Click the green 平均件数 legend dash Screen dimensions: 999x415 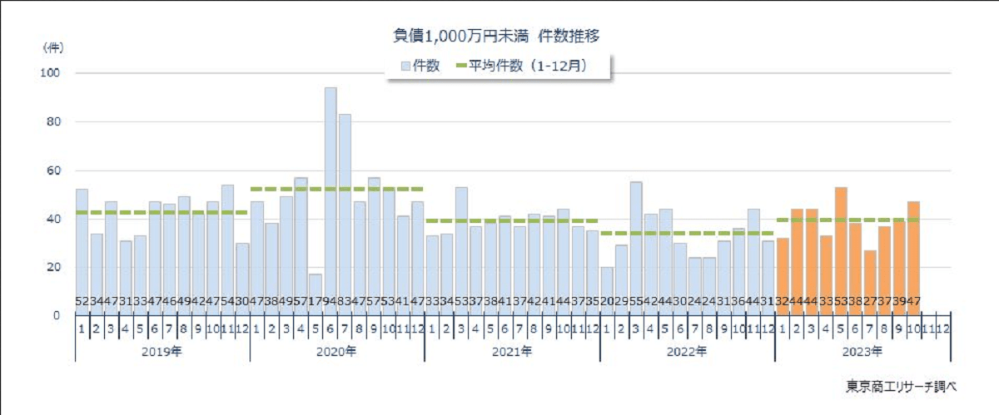coord(468,67)
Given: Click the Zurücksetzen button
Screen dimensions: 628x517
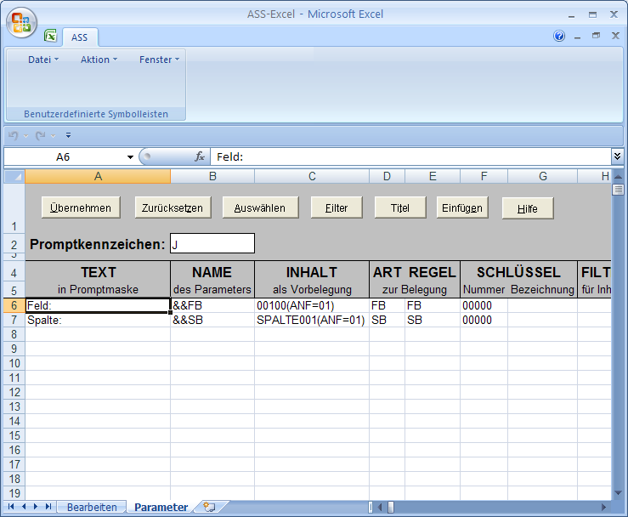Looking at the screenshot, I should pos(172,207).
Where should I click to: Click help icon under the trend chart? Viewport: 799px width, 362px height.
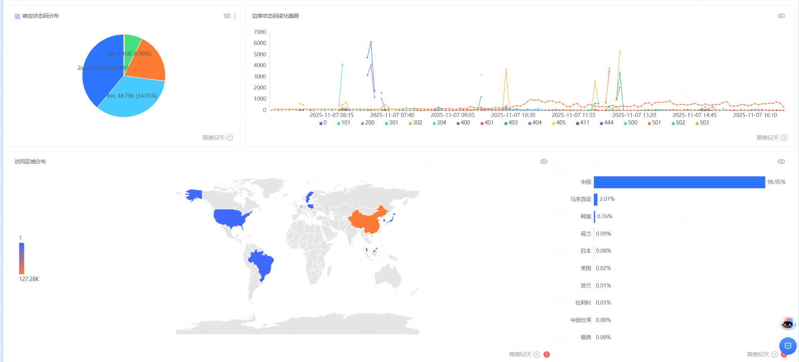pos(784,138)
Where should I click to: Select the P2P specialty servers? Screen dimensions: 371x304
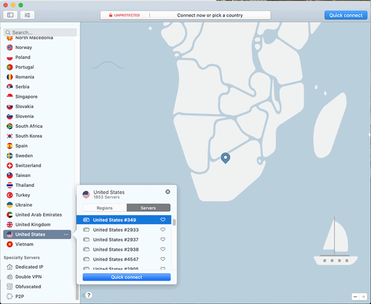pos(20,296)
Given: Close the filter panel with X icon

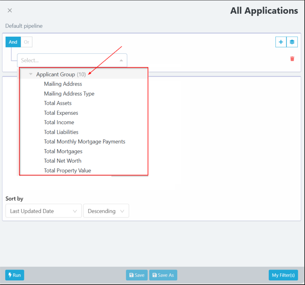Looking at the screenshot, I should (10, 11).
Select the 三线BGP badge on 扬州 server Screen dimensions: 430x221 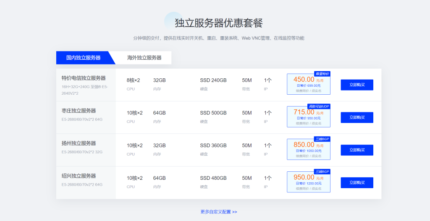[x=322, y=139]
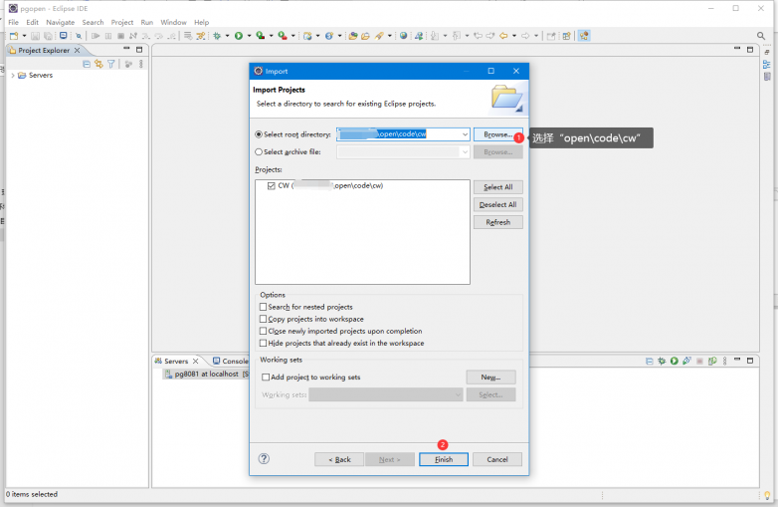Viewport: 778px width, 507px height.
Task: Click the Save icon in main toolbar
Action: pos(35,36)
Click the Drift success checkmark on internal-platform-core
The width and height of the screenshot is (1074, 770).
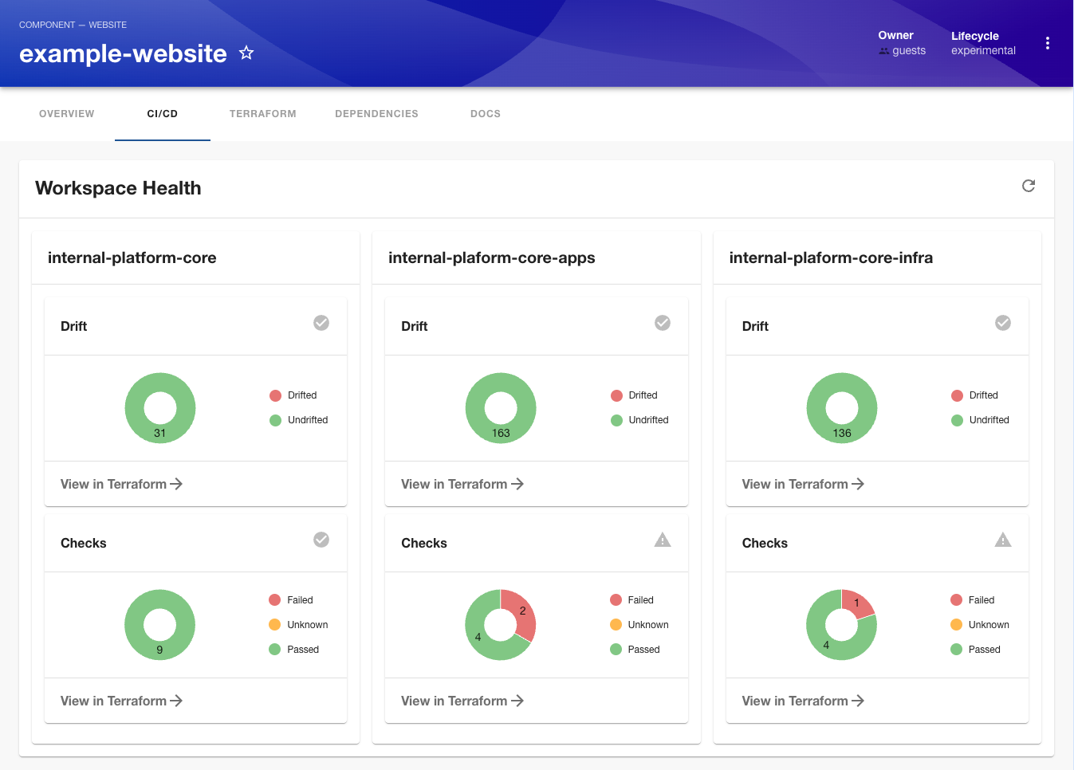tap(321, 323)
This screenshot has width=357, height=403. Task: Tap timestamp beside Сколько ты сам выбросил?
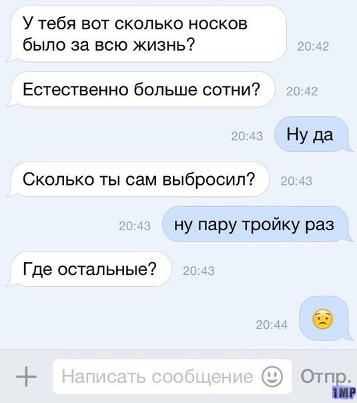296,181
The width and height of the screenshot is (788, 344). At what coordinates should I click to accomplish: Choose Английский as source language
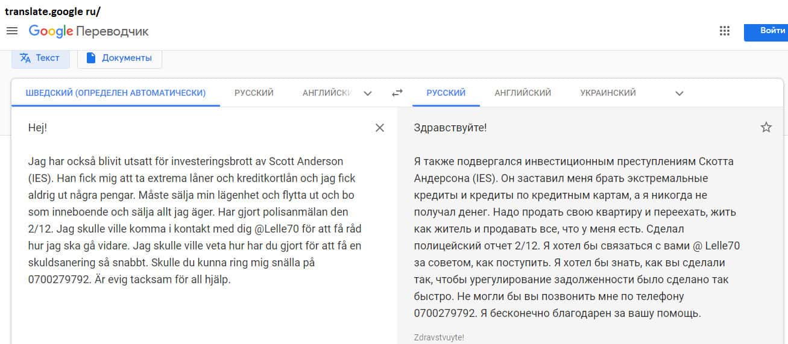(x=327, y=93)
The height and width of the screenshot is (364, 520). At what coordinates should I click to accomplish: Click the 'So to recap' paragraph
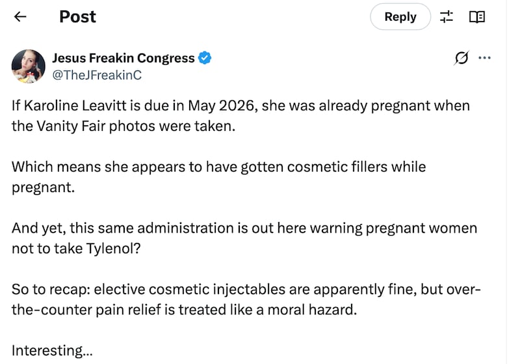[x=246, y=299]
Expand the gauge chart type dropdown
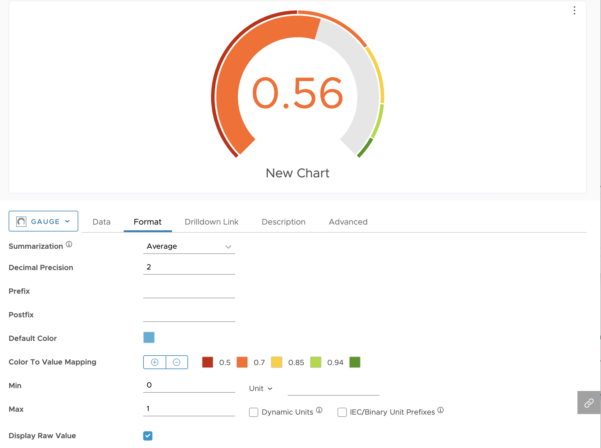Image resolution: width=601 pixels, height=448 pixels. (x=43, y=222)

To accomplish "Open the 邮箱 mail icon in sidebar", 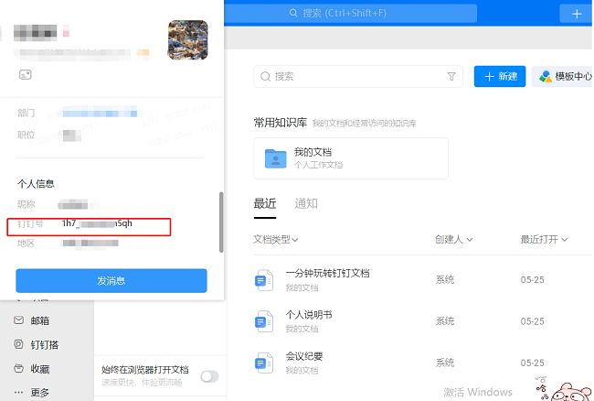I will pyautogui.click(x=19, y=320).
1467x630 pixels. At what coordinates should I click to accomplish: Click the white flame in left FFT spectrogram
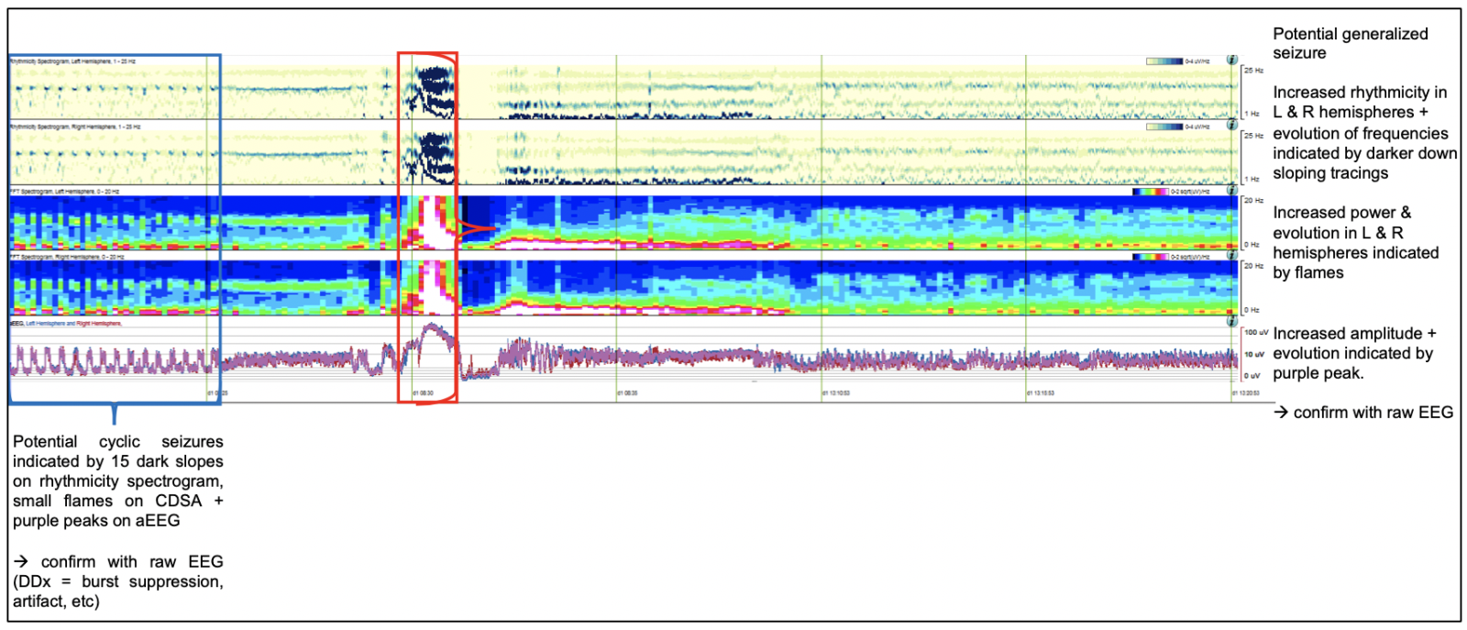pos(427,220)
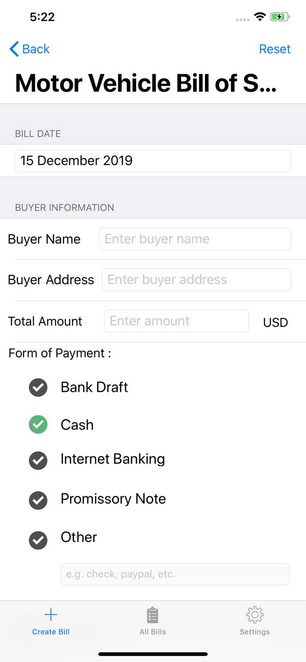The image size is (306, 662).
Task: Tap the Reset link
Action: (x=275, y=49)
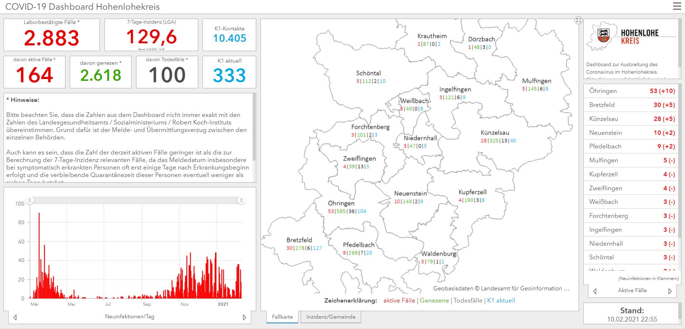The width and height of the screenshot is (685, 329).
Task: Click Öhringen label on the map
Action: 341,203
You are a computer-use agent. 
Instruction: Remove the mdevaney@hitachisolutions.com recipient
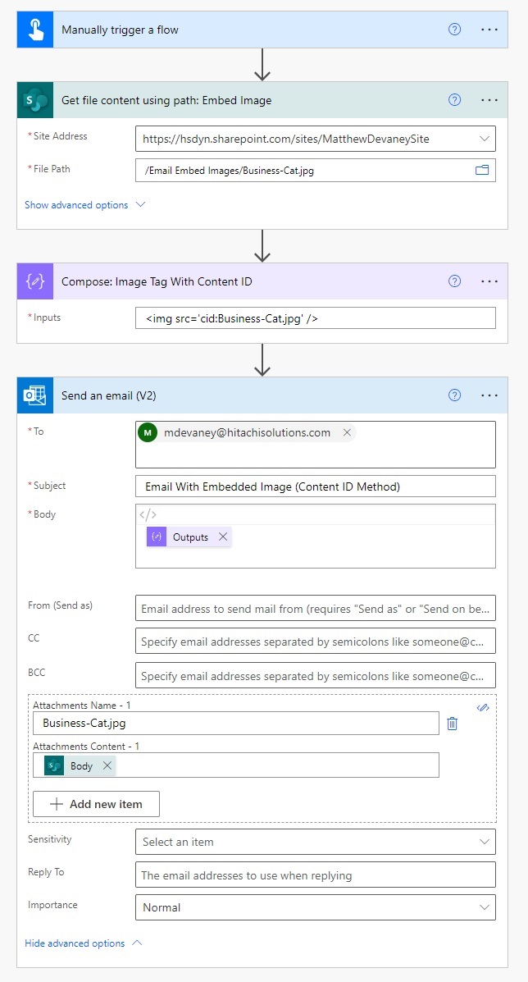coord(347,433)
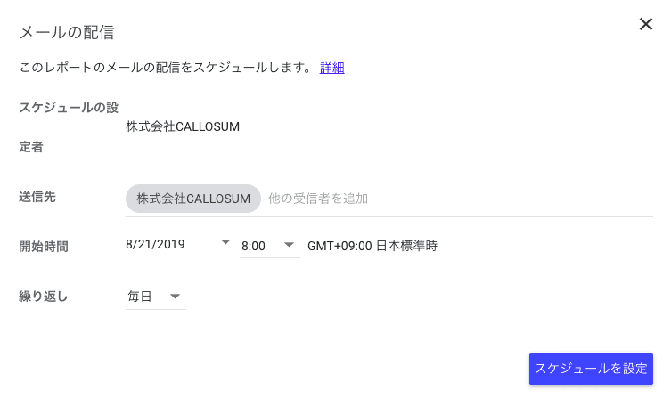The image size is (671, 407).
Task: Select the 株式会社CALLOSUM recipient chip
Action: click(x=193, y=199)
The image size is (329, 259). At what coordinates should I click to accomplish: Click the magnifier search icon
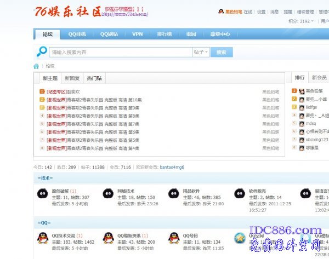(42, 52)
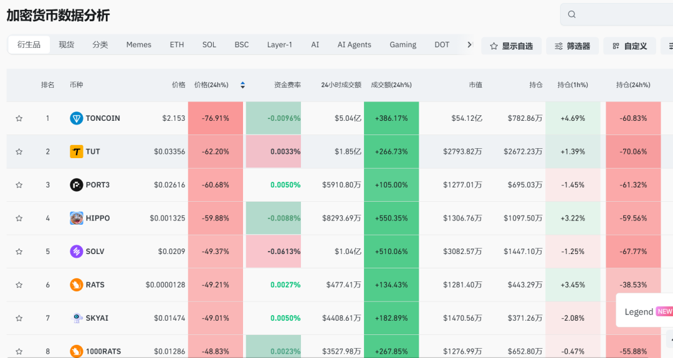Toggle favorite star for TONCOIN
This screenshot has width=673, height=358.
click(x=19, y=118)
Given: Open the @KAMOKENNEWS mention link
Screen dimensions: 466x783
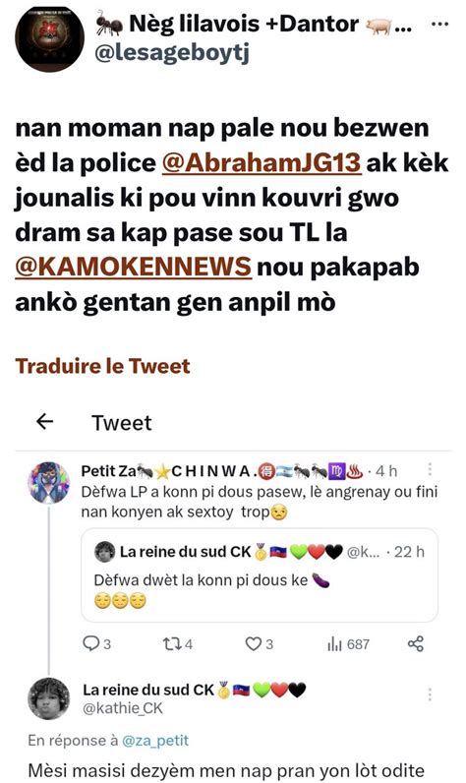Looking at the screenshot, I should coord(133,267).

----

A word-for-word repeat of the lines from the line with "The image size is (329, 259)." to the last line of the data, both ends included and pictures left out, is all that should appear.

The image size is (329, 259). At what coordinates should I click to accomplish: Click the magnifier search icon
(42, 52)
Toggle favorite star for TONCOIN
This screenshot has width=673, height=358.
click(x=19, y=118)
Given: Open the @KAMOKENNEWS mention link
Screen dimensions: 466x783
Looking at the screenshot, I should coord(133,267).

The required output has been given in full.